April 26th, 2011 at 4:52 PM
You mean all that stuff in the Bible ISN’T true!?
/throws down Bible
//picks up Koran
April 26th, 2011 at 4:52 PM
It really works when combining it with the “Digits” ads.
April 26th, 2011 at 4:52 PM
Was there really “outrage” over someone reading the Bible in the roundup? Get over yourselves.
April 26th, 2011 at 4:53 PM
Magic Books are fun.
April 26th, 2011 at 4:53 PM
The caption work on this post was a pleasant surprise. Is the “Caption 210: How to bring the funny with guest speaker Tim Ryan” class paying off for Lisk?

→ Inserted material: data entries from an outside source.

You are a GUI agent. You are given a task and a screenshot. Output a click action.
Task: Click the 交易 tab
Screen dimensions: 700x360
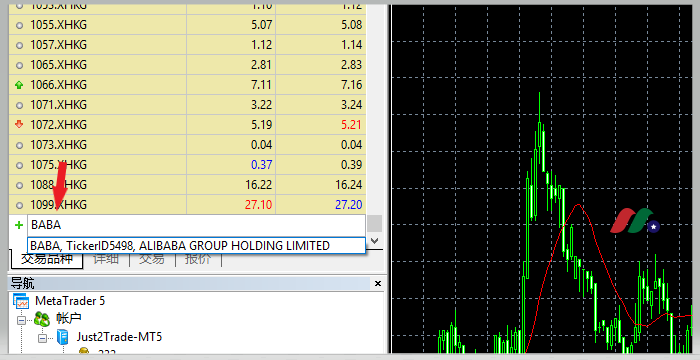152,259
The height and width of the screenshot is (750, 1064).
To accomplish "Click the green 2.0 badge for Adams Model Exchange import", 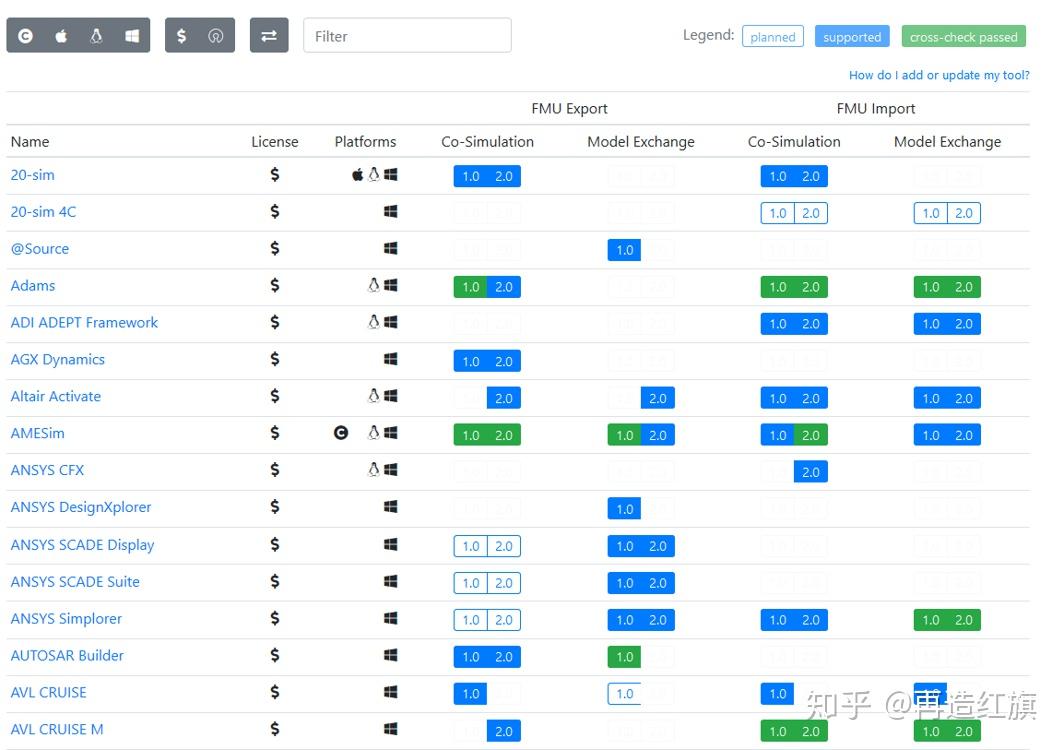I will pos(965,286).
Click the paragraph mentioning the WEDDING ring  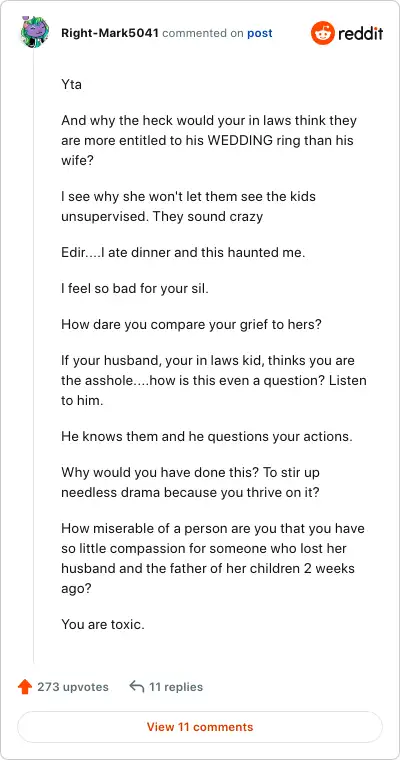(x=208, y=141)
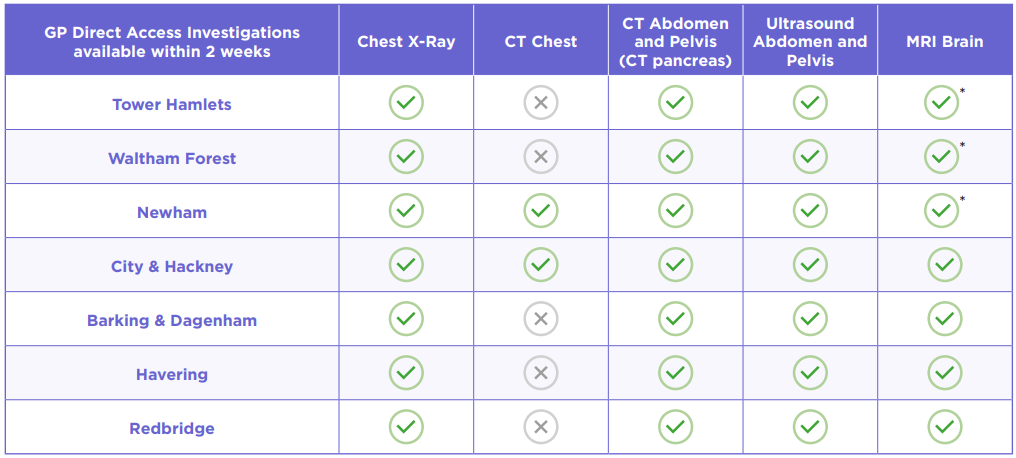Select the Chest X-Ray column header
1016x458 pixels.
(406, 42)
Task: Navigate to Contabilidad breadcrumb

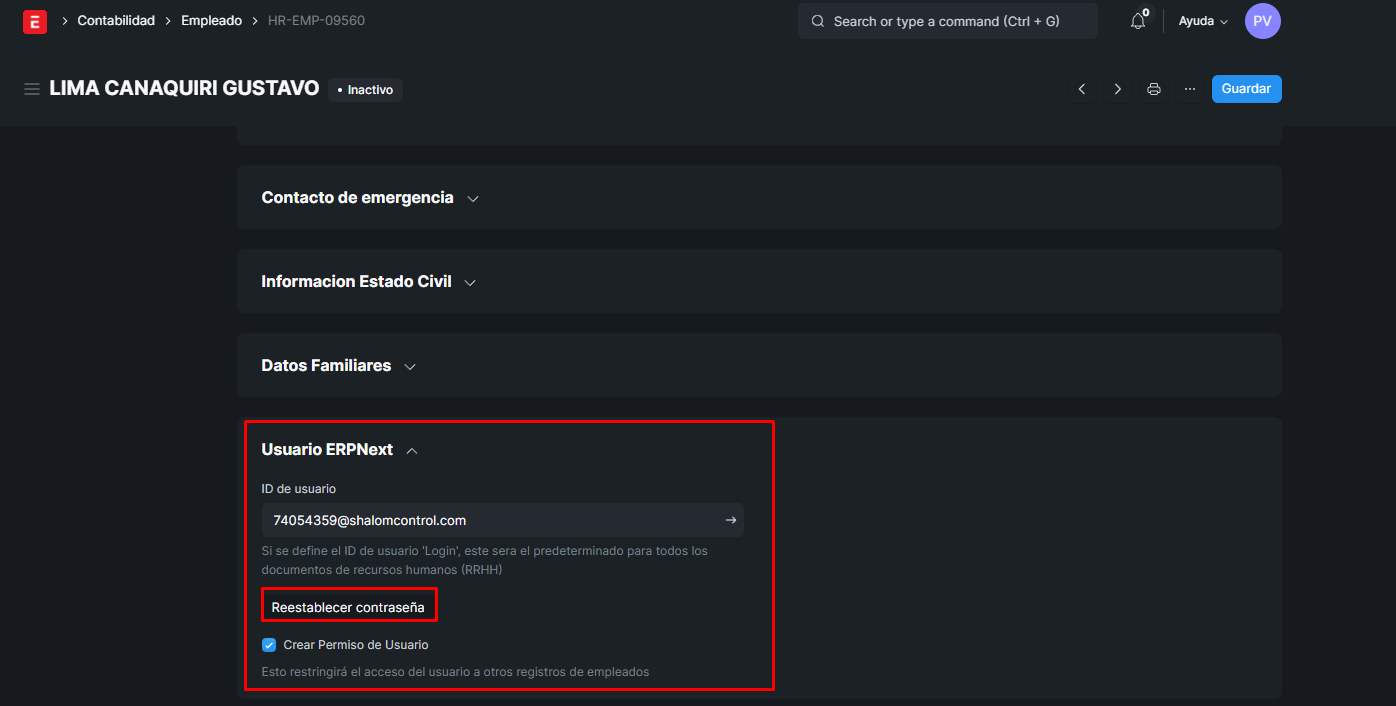Action: 116,21
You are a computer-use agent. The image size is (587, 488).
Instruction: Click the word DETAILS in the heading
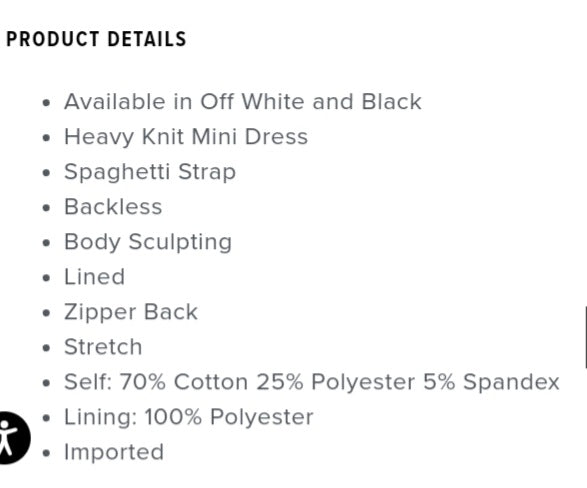point(147,39)
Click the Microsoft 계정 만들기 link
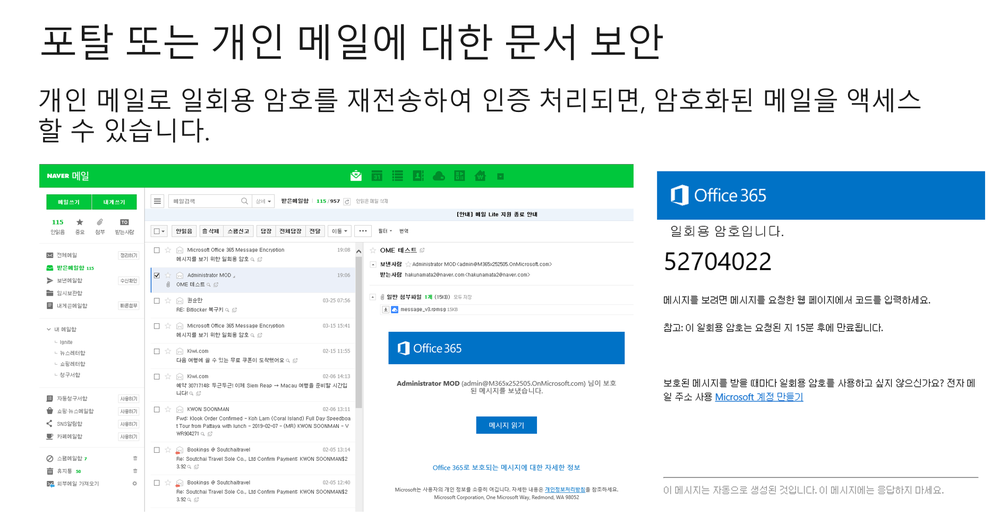Screen dimensions: 1000x525 click(x=758, y=397)
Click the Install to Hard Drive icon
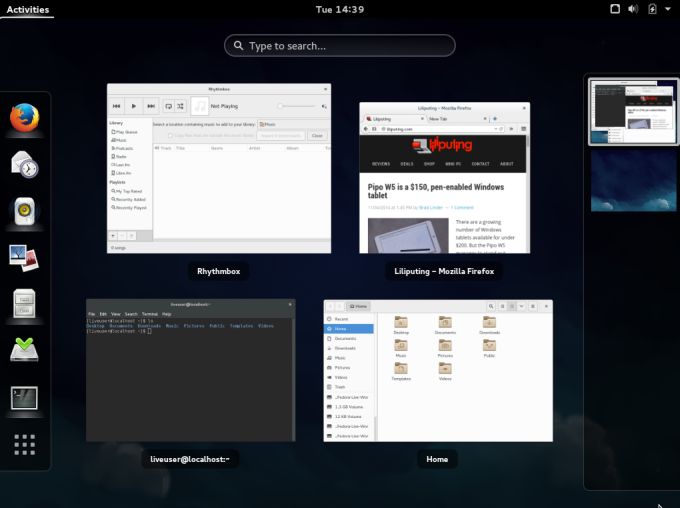This screenshot has width=680, height=508. click(25, 350)
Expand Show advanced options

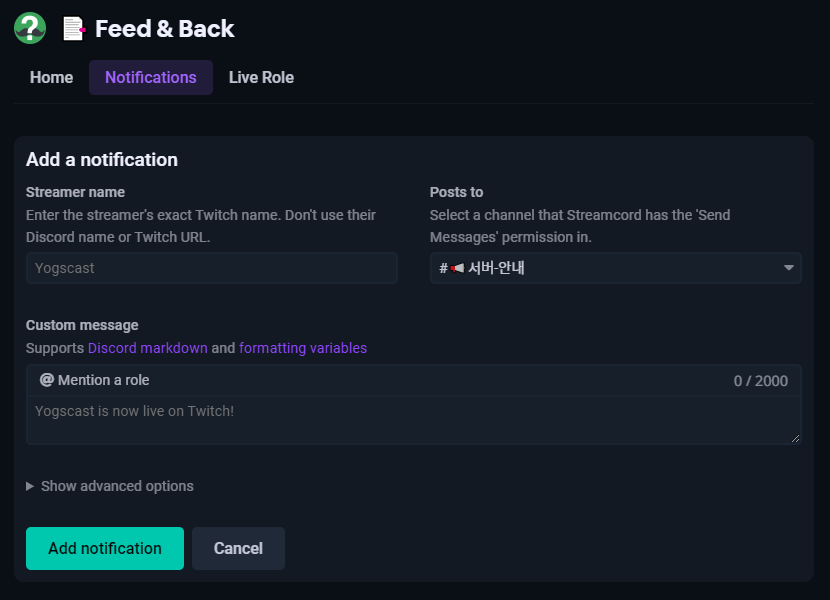pyautogui.click(x=110, y=486)
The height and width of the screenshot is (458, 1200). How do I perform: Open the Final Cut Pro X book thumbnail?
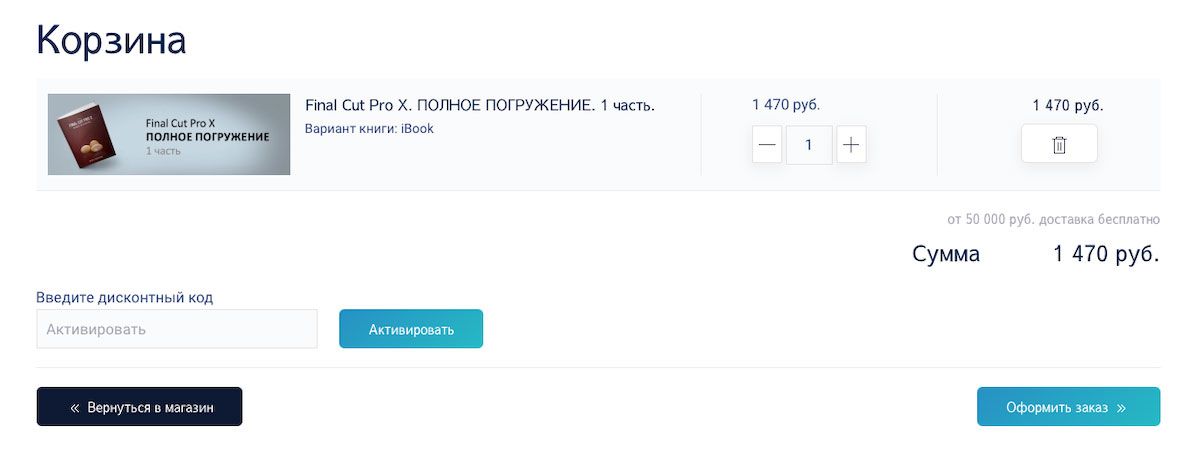[169, 134]
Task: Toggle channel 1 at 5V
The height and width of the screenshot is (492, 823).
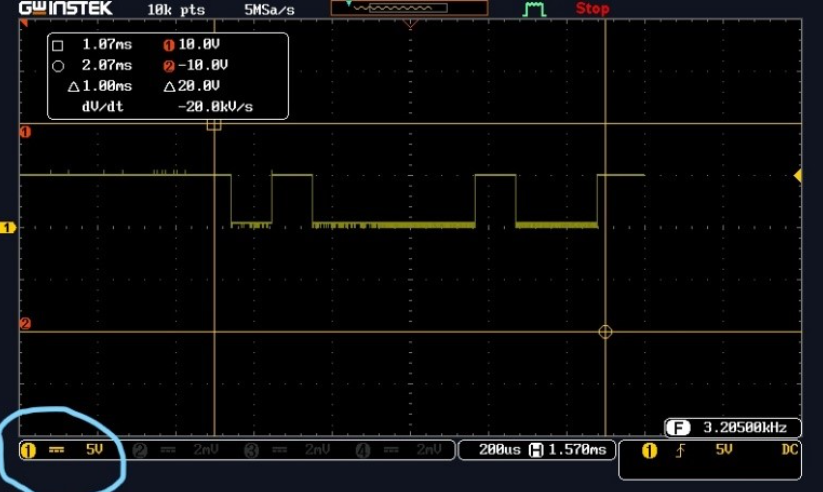Action: coord(62,450)
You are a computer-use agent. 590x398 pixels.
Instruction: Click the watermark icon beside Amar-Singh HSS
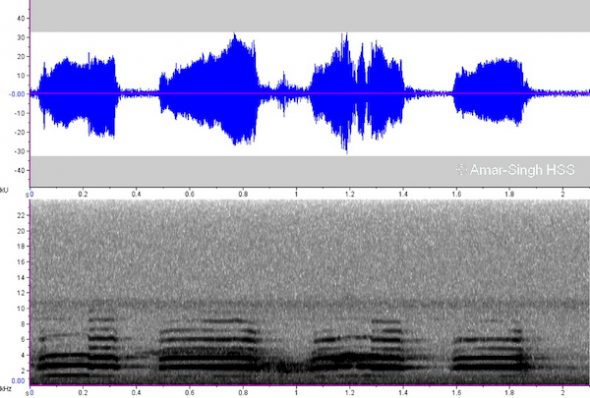tap(461, 170)
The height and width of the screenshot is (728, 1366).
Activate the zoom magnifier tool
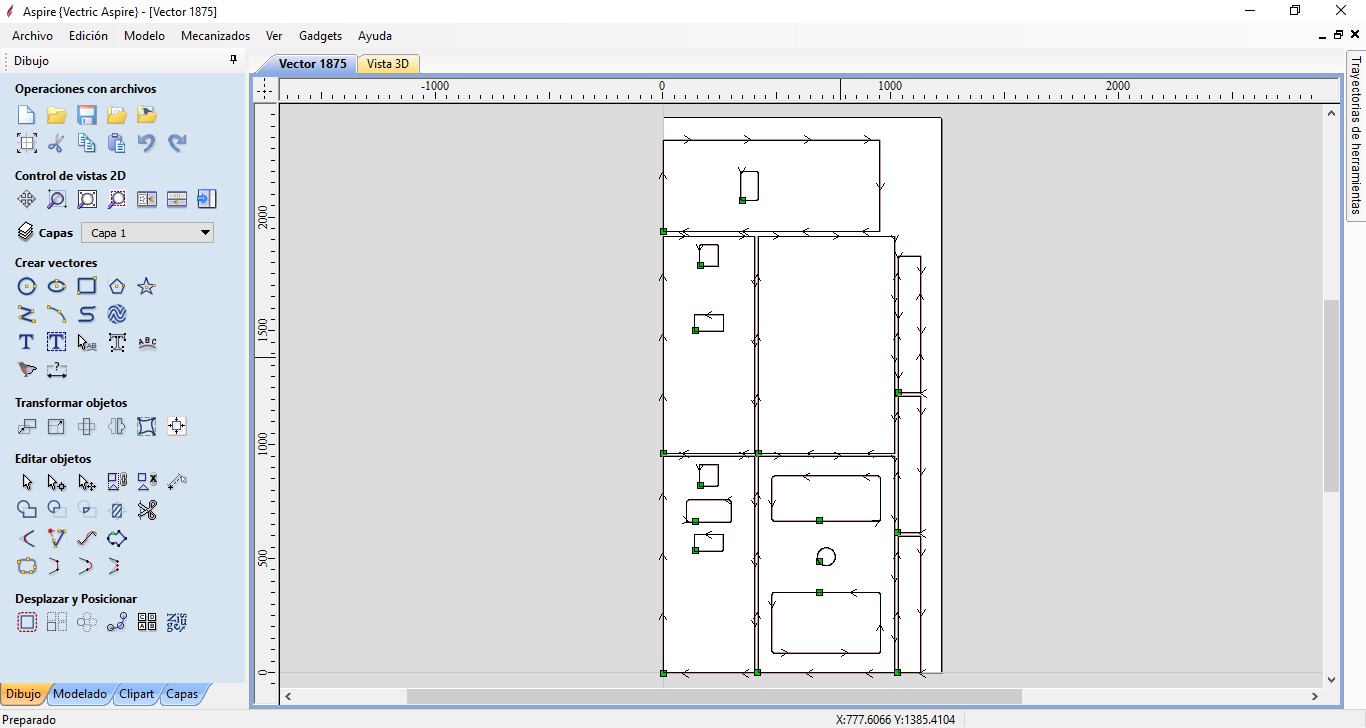click(57, 199)
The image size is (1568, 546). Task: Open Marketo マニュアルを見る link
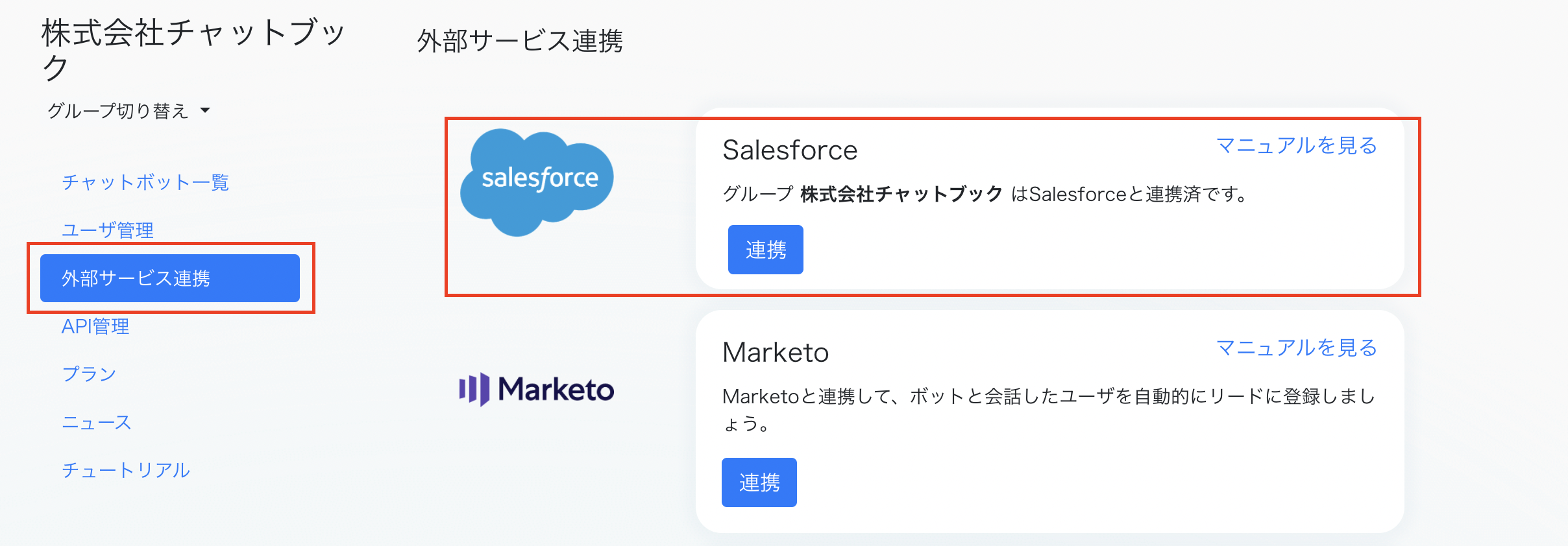click(x=1296, y=348)
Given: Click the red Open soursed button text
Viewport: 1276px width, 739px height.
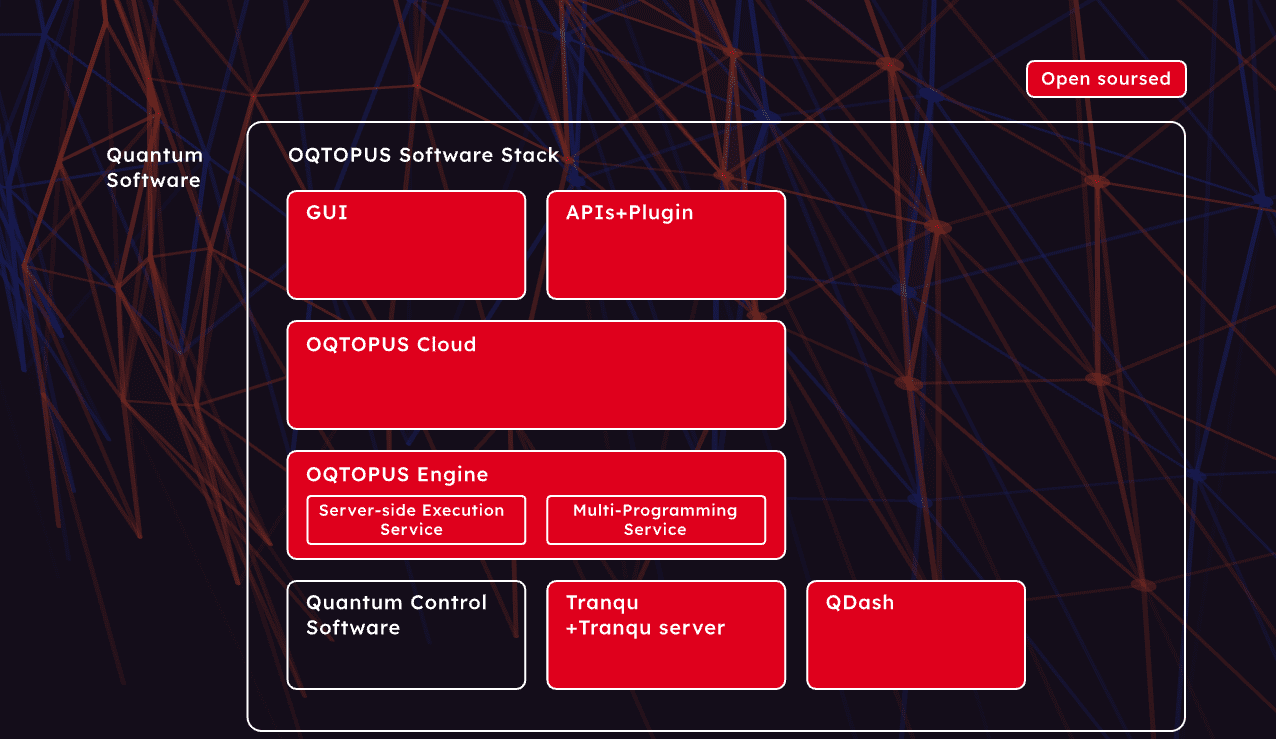Looking at the screenshot, I should click(1105, 78).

April 26th, 2011 at 4:54 PM
I guess the pens are atheist.
/1 for 30
April 26th, 2011 at 4:54 PM
Frisky Lisky.
April 26th, 2011 at 4:55 PM
No. Outrage with spencer poking fun. Then people got on TBL’s ass just because he pointed it out as another reason to root for Durant.
April 26th, 2011 at 4:56 PM
There was no outrage. Some thought it was sort of weird for TBL to say that an athlete saying publicly he read the Bible made him more likable. Others were curious whether TBL would think the same of a person who read other religious text regularly. Others just like to hop on silly memes.
The important thing is we all get to waste time and accomplish less.
April 26th, 2011 at 4:56 PM
Ah okay.
April 26th, 2011 at 4:56 PM
/throws down Bible
//picks up Koran
/gets name put on no fly list
April 26th, 2011 at 5:03 PM
I upset some people on facebook the other day because someone tried to type “He has Risen” on facebook. Only they had a typo and wrote ‘He Has Resin’. Naturally I could not leave such low hanging fruit untouched.
April 26th, 2011 at 5:06 PM
Just because
April 26th, 2011 at 5:24 PM
hah! you shoulda made a zombie jesus joke too.
April 26th, 2011 at 6:07 PM
Schatz is probably better than some GMs.